## [Problem description]
Give the lines below as a numbered list, skipping any blank lines, and leave the pictures out.

Element and text location data:
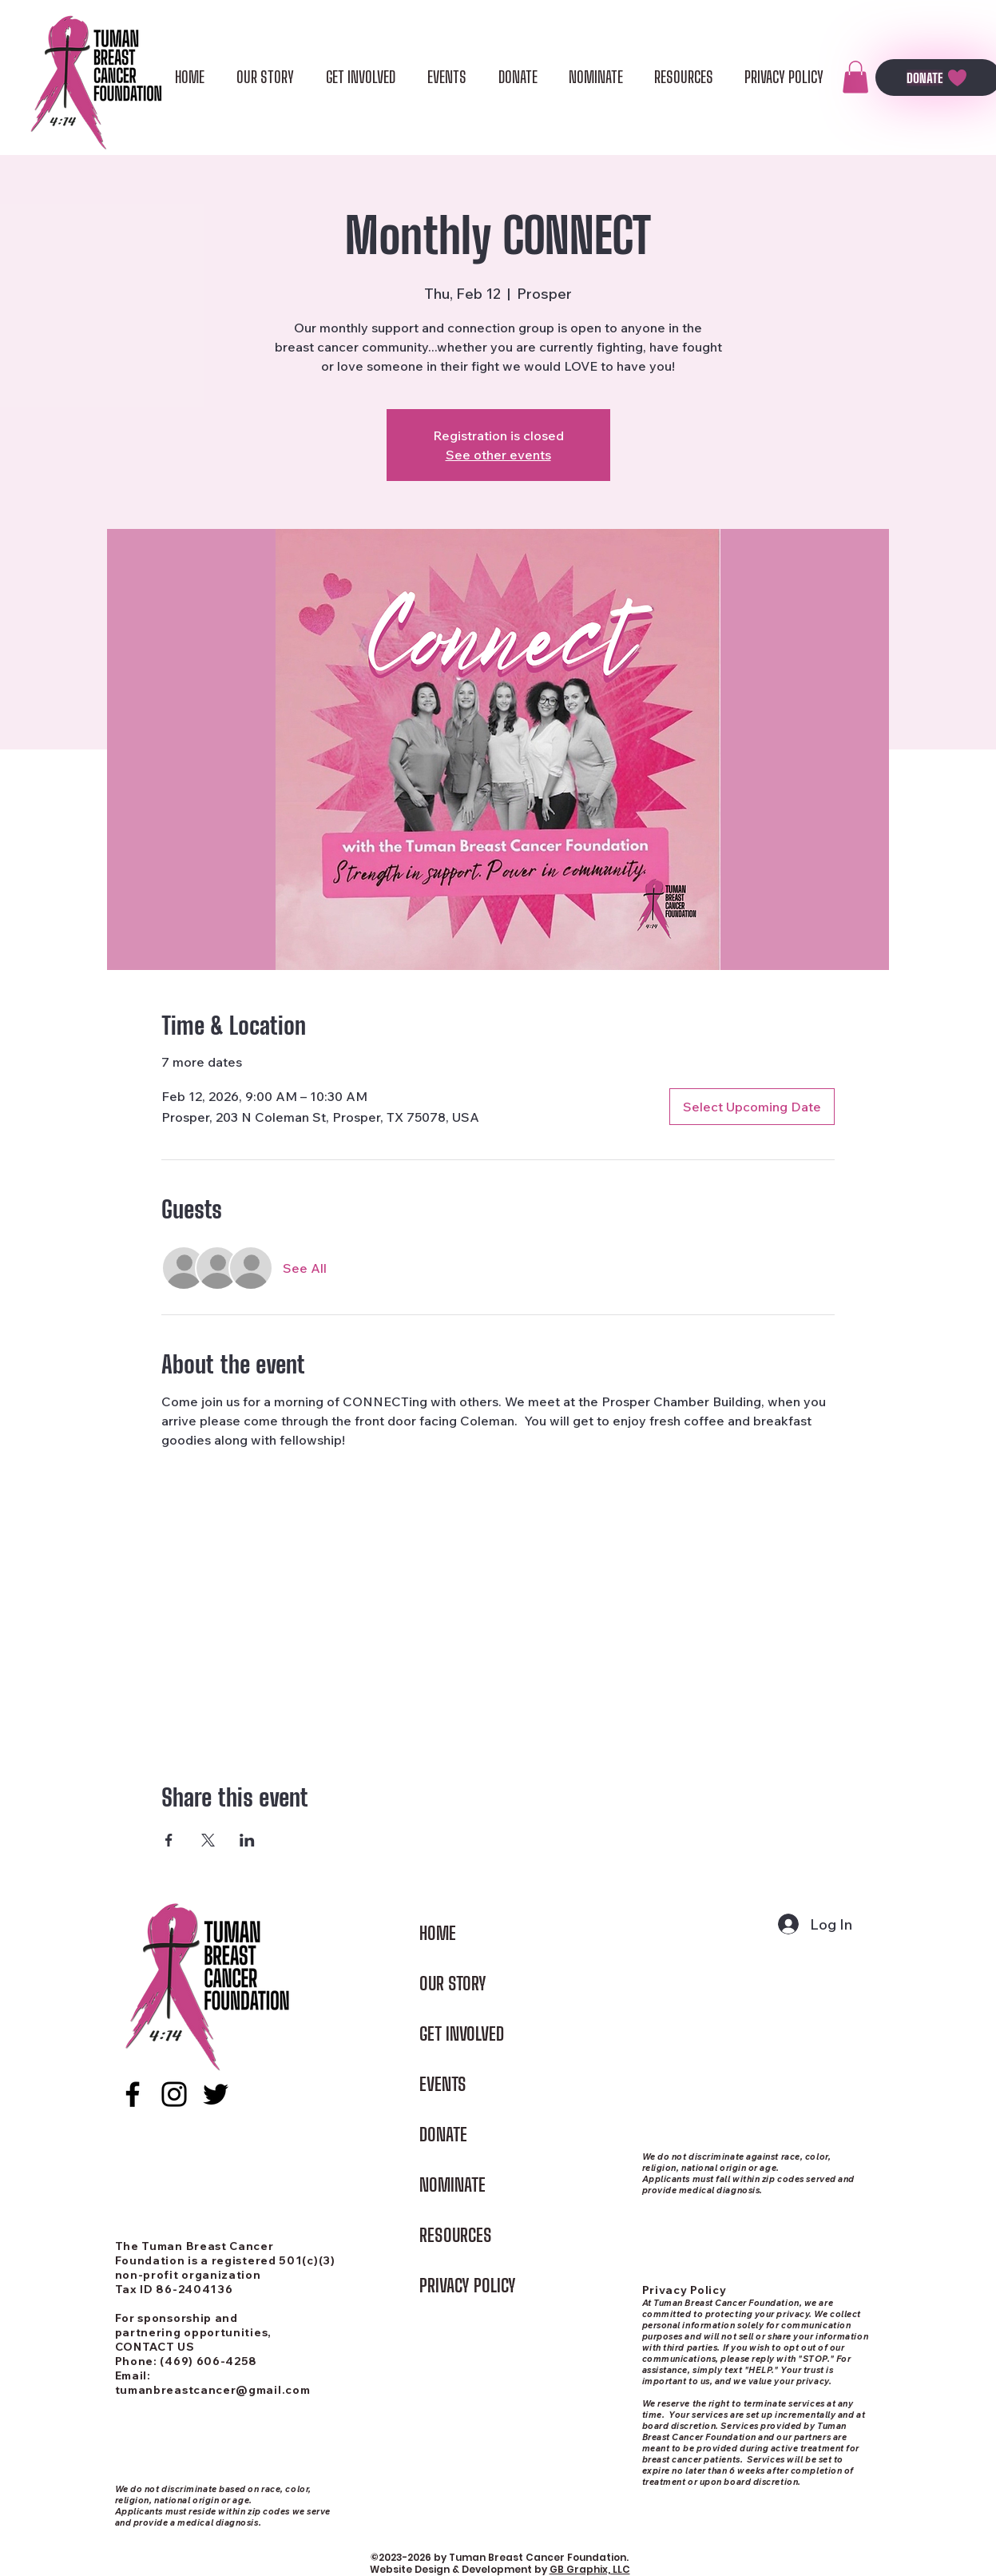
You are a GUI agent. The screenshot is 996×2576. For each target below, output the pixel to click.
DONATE (443, 2134)
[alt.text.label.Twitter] (215, 2094)
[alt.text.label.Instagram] (174, 2094)
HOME (437, 1933)
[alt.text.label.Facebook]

## [Answer]
1. You are a GUI agent. The screenshot is 996×2576. For each target below, output the pixel to click.
2. DONATE (443, 2134)
3. [alt.text.label.Twitter] (215, 2094)
4. [alt.text.label.Instagram] (174, 2094)
5. HOME (437, 1933)
6. [alt.text.label.Facebook]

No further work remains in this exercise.